» **検討対象の文章**:
フランスの子育てが、日本よりも10倍楽な理由 横田増生著 ~子育てをしやすい政策は全体の福祉を向上させる
日本の将来に暗い影をおとしている少子高齢化問題。その対策をどうするべきか。本書は、出生率の上昇に貢献したフランスの少子化対策をわかりやすく解説した良書である。著者自身の現地での子育て経験や、またフランス人家族へのインタビューを通して、フランスの家族政策や社会保障制度の仕組みを、具体的に知ることができる。
フランスでは子育ては人生の愉しみなのに、なぜ日本では子育てが人生の苦労になりやすいのか。本書を読むと、それはフランス人と日本人の人生観の違いというよりも、政府の制度設計の仕組みの違いに決定的に依存していることがわかる。所得格差、男女間格差、長時間労働などを放置すれば、出生率が低下するのはあたりまえだと著者はいう。確かに日本ではこの三つの問題に政府はうまく対処できていない。

» **課題データ**:
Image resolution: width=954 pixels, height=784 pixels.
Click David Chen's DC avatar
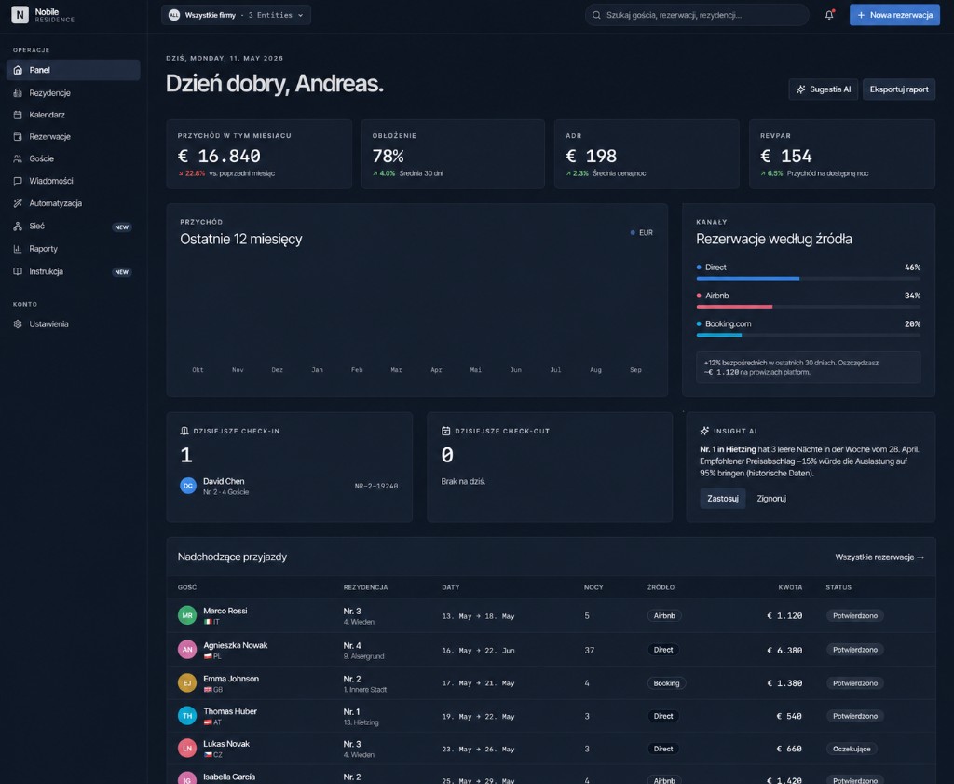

» **課題の要件**:
次の(a)〜(c)の記述がそれぞれ文章の内容と一致するかどうかを「はい」または「いいえ」で答え、判断の根拠となる文章中の語句をそのまま引用してください。
(a) 本書は、著者自身の現地での子育て経験やフランス人家族へのインタビューに基づいている。
(b) 子育ての負担の差は、主にフランス人と日本人の人生観の違いによるものである。
(c) 日本政府は、所得格差、男女間格差、長時間労働の三つの問題にうまく対処できている。
なお、データはこの文章とは関係がありません。

» **想定解答**:
(a) はい。「著者自身の現地での子育て経験や、またフランス人家族へのインタビューを通して」
(b) いいえ。「それはフランス人と日本人の人生観の違いというよりも、政府の制度設計の仕組みの違いに決定的に依存している」
(c) いいえ。「日本ではこの三つの問題に政府はうまく対処できていない」